BART has recommended a Canadian manufacturing firm to head up its $2.5 billion train-replacement project despite lobbying by supporters of a firm that would have built more of the cars in the United States.
The regional rail agency operates the oldest fleet of transit trains in the country, and it has made replacing the vehicles its top priority. On Monday, BART announced it will be recommending Bombardier, a firm that has built train systems across the globe, for the project. Bombardier finished with the top score from BART’s 31-month bidding process, which weighed eight criteria and eventually chose between three manufacturing firms.
The agency opted to go with Bombardier despite concerns that the Canadian company would not provide as many domestic jobs as its bidding rivals. Bombardier has pledged to build 66 percent of BART’s 775 train cars in the United States, a mark that is above the federal threshold of 60 percent.

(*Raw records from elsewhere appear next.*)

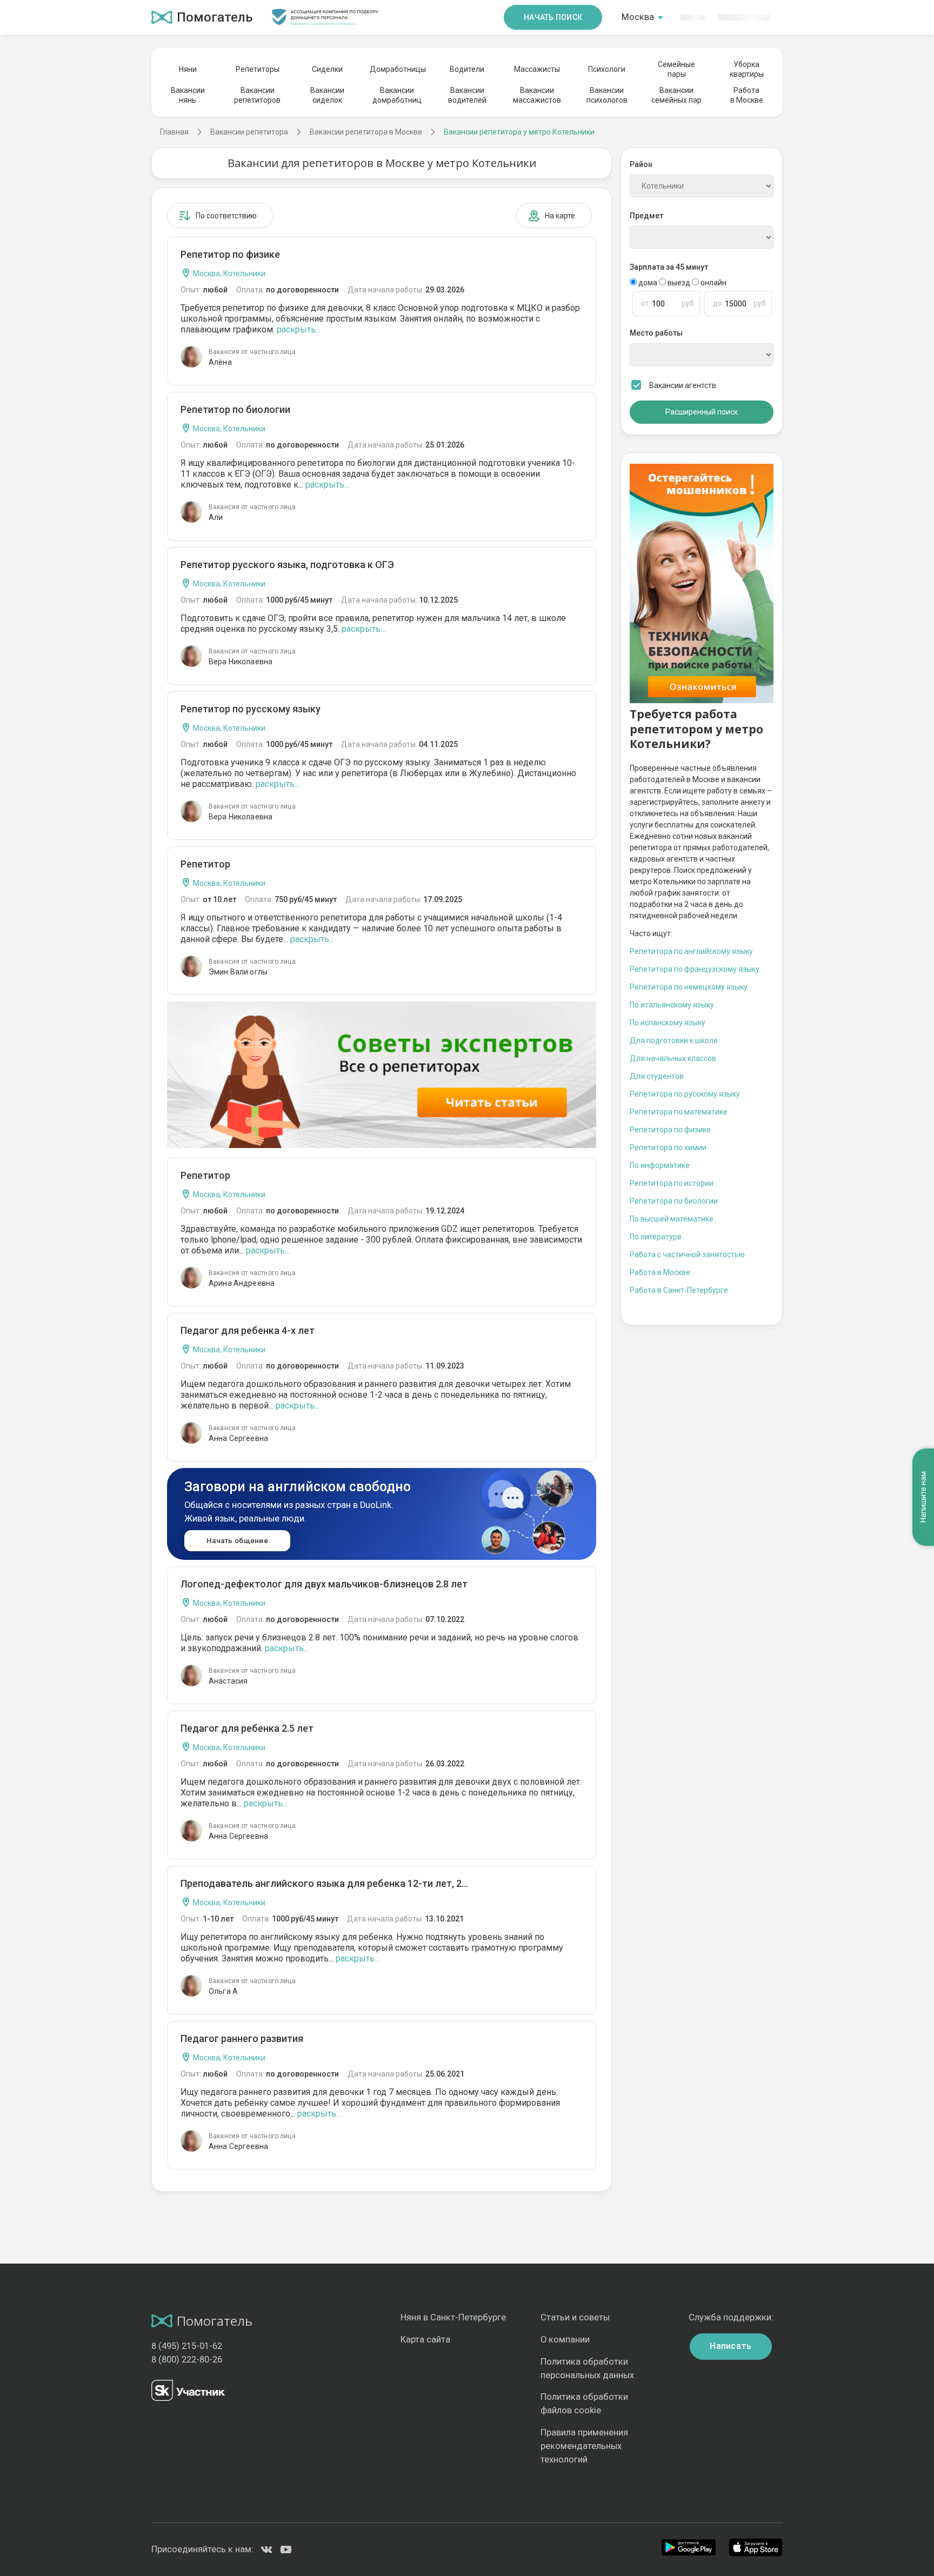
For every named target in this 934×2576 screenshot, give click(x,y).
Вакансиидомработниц (397, 95)
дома (648, 282)
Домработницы (397, 69)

However, it’s significantly less than the 95 percent promised by Alstom, the French manufacturer that finished second in the contract bidding.
This month, U.S. Rep. John Garamendi, D-Fairfield, toured the Alstom facility and urged BART to honor its commitment to support domestic growth. The International Association of Machinists and Aerospace Workers also requested that BART take the Alstom contract.
On Thursday, BART’s board of directors will vote on the contract. The original cost was projected to be $3.2 billion, but has been revised to $2.5 billion.